<<<<

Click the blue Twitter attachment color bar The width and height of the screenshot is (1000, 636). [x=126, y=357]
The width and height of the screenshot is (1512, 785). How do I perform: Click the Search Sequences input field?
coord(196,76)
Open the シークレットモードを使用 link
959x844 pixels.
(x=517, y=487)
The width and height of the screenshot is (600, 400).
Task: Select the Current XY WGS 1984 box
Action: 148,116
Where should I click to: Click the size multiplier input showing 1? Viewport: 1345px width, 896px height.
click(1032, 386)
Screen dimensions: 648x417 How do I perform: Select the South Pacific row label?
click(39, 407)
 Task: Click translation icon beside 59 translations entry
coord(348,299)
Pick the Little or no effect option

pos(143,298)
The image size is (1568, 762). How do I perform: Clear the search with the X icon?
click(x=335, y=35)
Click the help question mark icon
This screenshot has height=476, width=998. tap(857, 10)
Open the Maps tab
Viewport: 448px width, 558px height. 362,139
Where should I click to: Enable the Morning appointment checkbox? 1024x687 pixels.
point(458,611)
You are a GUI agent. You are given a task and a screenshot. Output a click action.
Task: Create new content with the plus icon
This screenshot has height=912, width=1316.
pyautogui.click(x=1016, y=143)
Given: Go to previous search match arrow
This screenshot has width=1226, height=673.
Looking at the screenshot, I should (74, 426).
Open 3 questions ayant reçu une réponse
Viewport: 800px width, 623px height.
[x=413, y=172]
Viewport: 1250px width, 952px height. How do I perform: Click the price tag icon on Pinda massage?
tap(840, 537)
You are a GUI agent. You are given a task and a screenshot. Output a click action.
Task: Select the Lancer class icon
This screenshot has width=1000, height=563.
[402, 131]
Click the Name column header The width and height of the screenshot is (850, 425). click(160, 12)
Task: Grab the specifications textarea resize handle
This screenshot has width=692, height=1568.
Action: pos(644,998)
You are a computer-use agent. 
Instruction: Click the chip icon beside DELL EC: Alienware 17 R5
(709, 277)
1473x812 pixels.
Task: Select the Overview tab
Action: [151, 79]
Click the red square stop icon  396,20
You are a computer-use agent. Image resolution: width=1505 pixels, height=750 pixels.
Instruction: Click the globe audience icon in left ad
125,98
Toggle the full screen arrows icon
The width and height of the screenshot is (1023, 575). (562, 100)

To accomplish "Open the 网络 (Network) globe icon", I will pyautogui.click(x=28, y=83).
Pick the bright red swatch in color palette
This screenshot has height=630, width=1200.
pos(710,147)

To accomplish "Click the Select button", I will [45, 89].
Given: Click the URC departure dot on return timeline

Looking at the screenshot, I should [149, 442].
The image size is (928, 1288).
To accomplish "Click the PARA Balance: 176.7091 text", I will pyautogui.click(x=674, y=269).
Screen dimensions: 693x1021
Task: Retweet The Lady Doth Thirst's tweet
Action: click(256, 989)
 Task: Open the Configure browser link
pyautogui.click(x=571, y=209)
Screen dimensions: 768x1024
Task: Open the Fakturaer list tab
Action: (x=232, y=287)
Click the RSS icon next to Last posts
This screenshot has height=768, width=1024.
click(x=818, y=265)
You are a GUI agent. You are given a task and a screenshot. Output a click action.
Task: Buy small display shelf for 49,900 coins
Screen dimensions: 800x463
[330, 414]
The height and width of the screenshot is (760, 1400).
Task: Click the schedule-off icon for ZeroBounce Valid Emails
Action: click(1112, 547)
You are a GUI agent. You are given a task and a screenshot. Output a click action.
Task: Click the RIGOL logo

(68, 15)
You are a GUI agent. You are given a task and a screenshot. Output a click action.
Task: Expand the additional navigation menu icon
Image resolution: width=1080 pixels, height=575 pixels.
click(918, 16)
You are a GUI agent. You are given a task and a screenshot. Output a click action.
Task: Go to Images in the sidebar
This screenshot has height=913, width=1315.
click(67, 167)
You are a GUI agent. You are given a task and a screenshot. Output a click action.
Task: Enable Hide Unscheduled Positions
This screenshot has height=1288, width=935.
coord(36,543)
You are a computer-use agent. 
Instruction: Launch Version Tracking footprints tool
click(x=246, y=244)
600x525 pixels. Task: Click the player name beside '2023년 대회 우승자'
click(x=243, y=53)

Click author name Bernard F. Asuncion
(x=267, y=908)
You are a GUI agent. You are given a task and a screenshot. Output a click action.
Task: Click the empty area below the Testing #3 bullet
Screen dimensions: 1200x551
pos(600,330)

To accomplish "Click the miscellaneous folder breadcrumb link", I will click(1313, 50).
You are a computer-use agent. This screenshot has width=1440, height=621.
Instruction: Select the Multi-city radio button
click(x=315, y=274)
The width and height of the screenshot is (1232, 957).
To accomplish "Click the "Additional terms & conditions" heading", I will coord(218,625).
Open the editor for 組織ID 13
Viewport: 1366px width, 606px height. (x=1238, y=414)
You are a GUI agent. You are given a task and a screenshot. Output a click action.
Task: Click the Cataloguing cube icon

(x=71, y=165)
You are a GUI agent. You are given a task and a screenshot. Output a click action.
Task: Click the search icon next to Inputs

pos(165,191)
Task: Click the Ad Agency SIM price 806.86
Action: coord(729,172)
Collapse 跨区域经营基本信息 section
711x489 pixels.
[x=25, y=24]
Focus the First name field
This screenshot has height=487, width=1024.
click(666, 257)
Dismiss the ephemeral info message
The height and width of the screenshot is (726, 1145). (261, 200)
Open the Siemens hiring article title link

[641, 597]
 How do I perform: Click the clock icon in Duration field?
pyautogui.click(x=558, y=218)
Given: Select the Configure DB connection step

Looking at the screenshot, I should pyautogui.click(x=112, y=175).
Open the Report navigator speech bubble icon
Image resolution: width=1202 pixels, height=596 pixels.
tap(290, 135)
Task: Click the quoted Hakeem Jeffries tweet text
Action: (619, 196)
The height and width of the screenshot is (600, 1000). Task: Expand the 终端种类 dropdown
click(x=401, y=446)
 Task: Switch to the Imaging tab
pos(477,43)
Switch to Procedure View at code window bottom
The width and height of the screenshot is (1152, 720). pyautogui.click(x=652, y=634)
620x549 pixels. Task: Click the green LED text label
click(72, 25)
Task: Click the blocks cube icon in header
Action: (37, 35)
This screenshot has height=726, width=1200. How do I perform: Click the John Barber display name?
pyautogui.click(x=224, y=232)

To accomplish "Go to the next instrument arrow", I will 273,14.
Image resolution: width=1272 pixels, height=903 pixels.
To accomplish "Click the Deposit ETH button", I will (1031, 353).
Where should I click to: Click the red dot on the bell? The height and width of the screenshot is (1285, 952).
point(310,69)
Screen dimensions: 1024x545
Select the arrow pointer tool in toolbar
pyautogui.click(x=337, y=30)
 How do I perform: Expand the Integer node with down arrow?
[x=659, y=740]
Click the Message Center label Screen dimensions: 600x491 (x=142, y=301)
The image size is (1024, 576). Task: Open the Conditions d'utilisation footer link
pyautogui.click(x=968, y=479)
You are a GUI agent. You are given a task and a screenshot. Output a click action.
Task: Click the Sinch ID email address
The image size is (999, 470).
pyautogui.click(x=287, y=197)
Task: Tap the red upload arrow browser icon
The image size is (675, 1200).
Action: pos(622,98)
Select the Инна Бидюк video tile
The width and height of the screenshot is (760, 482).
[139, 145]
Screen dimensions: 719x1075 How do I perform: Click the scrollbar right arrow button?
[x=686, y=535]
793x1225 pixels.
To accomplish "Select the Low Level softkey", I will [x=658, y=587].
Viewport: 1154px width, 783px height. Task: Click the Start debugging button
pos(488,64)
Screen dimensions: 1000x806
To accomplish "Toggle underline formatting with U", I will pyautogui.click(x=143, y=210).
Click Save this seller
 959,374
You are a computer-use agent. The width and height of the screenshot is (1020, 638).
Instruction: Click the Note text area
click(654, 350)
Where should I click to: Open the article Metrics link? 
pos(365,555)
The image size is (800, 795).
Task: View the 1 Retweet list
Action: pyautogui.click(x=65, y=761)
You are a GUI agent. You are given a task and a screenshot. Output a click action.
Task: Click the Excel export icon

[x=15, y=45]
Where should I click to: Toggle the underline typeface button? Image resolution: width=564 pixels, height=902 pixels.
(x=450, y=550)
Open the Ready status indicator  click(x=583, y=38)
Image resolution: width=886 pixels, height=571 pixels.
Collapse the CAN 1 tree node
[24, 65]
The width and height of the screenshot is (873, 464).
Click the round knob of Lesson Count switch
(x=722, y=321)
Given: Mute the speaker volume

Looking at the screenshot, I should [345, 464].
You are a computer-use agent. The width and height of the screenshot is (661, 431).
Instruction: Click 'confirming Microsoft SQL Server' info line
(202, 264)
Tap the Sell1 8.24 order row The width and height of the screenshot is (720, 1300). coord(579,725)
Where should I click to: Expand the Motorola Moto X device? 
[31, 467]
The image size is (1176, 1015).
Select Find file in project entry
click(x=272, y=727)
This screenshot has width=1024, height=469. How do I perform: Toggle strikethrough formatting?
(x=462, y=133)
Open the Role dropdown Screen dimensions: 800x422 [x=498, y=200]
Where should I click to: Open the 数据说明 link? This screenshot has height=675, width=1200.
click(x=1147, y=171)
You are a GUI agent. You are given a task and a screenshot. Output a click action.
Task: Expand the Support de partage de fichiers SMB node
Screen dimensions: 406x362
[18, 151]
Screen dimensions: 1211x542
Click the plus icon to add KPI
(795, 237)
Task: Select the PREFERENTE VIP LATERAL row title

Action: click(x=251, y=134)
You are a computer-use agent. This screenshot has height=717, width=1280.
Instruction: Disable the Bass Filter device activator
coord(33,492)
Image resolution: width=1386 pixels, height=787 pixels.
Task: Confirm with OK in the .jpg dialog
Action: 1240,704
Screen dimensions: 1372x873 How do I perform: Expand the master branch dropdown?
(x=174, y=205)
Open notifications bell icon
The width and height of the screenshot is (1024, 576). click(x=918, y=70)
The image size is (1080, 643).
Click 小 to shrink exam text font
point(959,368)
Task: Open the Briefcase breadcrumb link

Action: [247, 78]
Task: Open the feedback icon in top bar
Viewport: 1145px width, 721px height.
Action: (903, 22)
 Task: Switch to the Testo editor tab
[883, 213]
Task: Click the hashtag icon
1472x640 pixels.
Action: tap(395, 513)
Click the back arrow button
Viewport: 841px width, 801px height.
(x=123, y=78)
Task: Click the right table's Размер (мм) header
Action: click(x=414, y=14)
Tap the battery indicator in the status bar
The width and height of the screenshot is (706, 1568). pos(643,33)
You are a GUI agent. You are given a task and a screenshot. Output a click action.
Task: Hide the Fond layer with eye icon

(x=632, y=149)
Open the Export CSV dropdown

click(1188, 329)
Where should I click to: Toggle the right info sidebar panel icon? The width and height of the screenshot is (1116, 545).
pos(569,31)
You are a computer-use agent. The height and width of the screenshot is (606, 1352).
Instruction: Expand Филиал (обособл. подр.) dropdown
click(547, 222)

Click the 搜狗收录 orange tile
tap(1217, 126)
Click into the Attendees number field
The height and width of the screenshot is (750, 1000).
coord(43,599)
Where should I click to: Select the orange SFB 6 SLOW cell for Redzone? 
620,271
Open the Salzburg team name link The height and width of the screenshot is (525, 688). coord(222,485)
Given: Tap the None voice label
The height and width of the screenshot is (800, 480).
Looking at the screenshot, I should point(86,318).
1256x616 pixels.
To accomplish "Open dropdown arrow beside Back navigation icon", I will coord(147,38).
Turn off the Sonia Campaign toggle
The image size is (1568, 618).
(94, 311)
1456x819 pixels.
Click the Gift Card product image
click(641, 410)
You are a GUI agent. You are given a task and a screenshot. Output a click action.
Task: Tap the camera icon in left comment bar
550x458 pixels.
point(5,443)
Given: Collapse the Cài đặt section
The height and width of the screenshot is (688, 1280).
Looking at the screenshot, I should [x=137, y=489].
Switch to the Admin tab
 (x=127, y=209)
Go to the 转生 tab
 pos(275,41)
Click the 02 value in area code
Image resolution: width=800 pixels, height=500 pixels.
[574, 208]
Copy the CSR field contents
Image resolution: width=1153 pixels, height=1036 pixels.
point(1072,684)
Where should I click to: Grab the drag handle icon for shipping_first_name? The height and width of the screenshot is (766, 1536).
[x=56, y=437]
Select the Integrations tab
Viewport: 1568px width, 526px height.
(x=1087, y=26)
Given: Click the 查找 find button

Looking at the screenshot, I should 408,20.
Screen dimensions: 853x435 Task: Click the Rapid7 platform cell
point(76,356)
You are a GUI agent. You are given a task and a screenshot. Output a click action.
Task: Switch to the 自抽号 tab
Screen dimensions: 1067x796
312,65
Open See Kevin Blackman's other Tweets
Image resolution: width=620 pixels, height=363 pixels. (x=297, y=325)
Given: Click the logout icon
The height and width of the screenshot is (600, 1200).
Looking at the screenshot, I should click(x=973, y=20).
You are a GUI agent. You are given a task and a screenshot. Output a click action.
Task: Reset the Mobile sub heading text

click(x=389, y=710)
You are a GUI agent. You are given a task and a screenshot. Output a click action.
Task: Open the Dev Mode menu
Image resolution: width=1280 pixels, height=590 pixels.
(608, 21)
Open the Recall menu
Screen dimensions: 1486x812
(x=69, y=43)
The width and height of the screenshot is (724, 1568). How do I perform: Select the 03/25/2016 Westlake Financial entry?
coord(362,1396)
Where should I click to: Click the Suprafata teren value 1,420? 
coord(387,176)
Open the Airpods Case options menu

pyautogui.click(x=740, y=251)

>>>>

**WHAT THIS TASK INVOLVES:** In the listing, find every line with the word "computer" and return it.

**RESPONSE BOX:**
You are a computer-use agent. 
You are a computer-use agent. Image resolution: width=1505 pixels, height=750 pixels.
You are a computer-use agent. 
You are a computer-use agent. This screenshot has width=1440, height=621.
You are a computer-use agent. The width and height of the screenshot is (1020, 638).
You are a computer-use agent. The width and height of the screenshot is (661, 431).
You are a computer-use agent. This screenshot has height=717, width=1280.
You are a computer-use agent. The height and width of the screenshot is (606, 1352).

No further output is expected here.